45 Tang v Body Corporate 155936, above n 11, at [16]–[17].
designated resolution, while the majority owner could finalise important details on whatever terms it saw fit.
[55] This is not an issue which has been sprung on the Body Corporate after the event. It is one of the issues immediately raised by the first applicant before the vote was taken. It could have been attended to. But for unexplained reasons the Body Corporate apparently chose not to engage. The fact that it did not engage in such circumstances could have justifiably increased the minority owners’ concerns in relation to the future treatment of their interests as minority owners, when it came to the relationship between the Body Corporate and its lessee.
[56] On the basis of this issue alone, I am satisfied it is just and equitable to make an order overturning the resolution. That is sufficient to dispose of the issue before the Court.
[57] That said, it may be that a fresh resolution will be put to the owners. Given the Court has heard detailed submissions in relation to other aspects of the resolution, it is appropriate that I briefly refer to those. In particular, I refer to the absence of valuation information and the absence of specific advice that planning requirements will be complied with. On the evidence before the Court I would not have been satisfied that it was just and equitable to set aside the resolution upon the basis of either of those matters. While there would have been little time after the notification and before the resolution was passed for the applicants to obtain detailed advice on each of those matters, there was time while the hearing of this proceeding was pending. There is nothing in the evidence provided to the Court which establishes the existence of an unfairness to the minority owners in relation to either valuation information or planning requirements. There was nothing in the particular circumstances of this case (notwithstanding that the majority owner effectively controlled the outcome of the voting) to require the majority owner itself to come forward with further supporting or negating evidence.
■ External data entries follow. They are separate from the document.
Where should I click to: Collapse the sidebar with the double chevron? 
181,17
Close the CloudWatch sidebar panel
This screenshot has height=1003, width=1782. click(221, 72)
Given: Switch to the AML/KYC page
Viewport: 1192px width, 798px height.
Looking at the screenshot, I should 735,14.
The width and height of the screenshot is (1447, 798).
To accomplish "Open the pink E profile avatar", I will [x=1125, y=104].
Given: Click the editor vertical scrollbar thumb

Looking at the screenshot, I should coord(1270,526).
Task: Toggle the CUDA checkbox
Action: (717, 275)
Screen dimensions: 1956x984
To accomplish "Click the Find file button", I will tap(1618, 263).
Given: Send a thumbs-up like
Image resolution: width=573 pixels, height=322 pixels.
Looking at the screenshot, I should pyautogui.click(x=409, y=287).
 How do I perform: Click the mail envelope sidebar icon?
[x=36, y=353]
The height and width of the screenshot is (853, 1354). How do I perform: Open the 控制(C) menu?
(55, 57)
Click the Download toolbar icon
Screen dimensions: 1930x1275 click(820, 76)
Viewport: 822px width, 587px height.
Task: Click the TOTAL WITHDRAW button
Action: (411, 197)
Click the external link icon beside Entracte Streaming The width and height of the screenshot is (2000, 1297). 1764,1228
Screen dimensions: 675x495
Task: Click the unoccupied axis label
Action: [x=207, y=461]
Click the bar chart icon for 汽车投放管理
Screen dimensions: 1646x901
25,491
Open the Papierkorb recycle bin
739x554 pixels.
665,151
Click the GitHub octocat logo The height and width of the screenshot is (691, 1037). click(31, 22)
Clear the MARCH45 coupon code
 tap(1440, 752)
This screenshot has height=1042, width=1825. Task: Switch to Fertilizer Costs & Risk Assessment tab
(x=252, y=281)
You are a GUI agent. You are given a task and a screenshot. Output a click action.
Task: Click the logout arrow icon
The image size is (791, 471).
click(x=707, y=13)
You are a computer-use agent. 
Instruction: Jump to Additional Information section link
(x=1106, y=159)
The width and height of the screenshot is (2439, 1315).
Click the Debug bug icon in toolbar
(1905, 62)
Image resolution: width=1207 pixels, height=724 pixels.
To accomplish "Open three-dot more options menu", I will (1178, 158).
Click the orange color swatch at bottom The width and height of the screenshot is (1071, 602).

If these were matters of material consequence, it was open to the applicants to bring forward information both into the resolution process and into this litigation.
Orders
[58]I order:
(a)the resolution passed by Body Corporate 396688 on 6 March 2020 is overturned; and
(b)the respondent is to pay the costs (on a 2B basis46) and reasonable disbursements of the proceeding, with the Registrar to fix the quantum if requested by the parties to do so.
Osborne J
Solicitors:
Canterbury Legal, Christchurch
Counsel: K W Clay, Clarendon Chambers, Christchurch Price Baker Berridge, West Auckland
46 High Court Rules 2016, Category 2 under r 14.3(1) and band B under r 14.5(2).